(Saved entries)

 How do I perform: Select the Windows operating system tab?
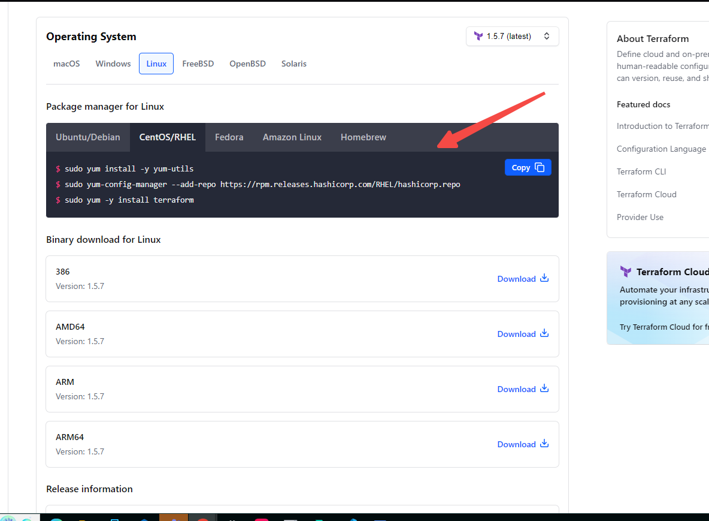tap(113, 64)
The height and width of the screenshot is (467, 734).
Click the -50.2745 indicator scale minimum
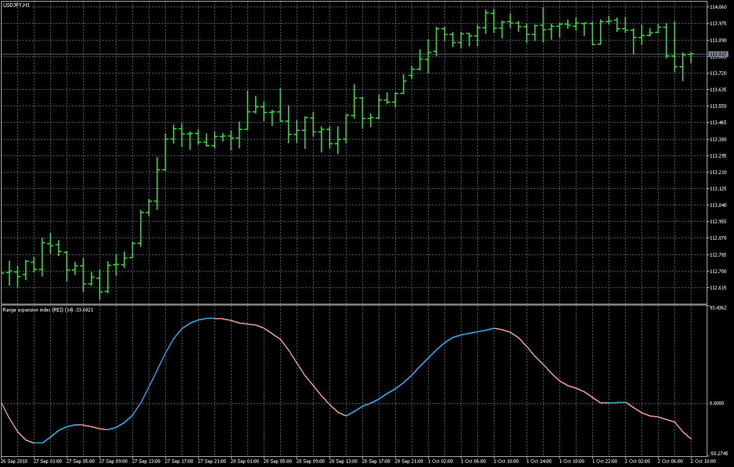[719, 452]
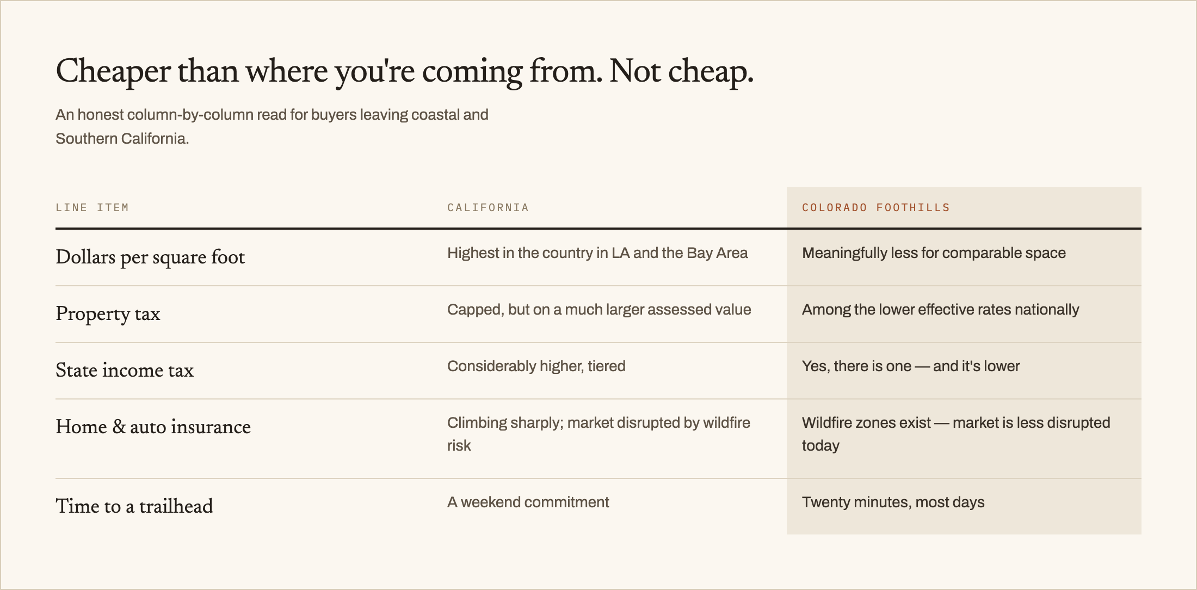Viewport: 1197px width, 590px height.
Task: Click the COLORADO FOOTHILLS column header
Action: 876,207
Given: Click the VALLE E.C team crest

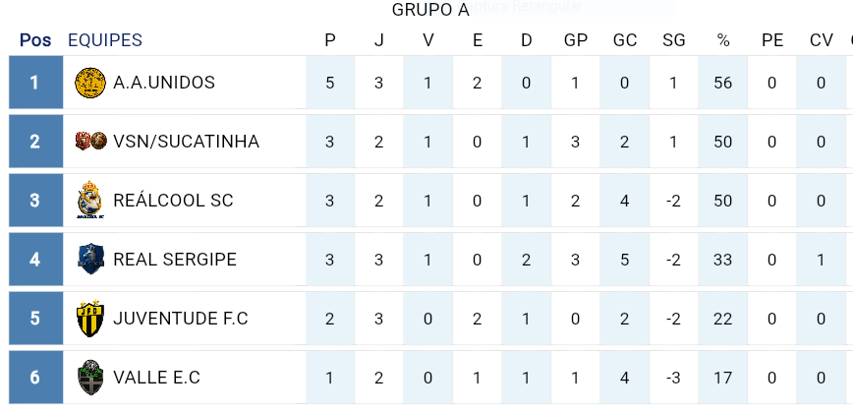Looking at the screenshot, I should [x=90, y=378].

==

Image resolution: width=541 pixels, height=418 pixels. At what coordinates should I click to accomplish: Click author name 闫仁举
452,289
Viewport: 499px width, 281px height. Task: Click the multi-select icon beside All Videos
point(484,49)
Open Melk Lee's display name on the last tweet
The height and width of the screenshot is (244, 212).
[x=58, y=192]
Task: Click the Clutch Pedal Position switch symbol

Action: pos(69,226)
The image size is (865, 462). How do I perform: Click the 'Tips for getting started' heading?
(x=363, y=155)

*WHAT THE TASK REQUIRES:* Only the lines above from the one with "How do I perform: Select" to the one with "The height and width of the screenshot is (467, 734)." should be printed, both included and exactly as written; no picture belongs in the copy.

*EXERCISE OUTPUT:*
 How do I perform: Select the Windows operating system tab?
tap(113, 64)
The height and width of the screenshot is (467, 734).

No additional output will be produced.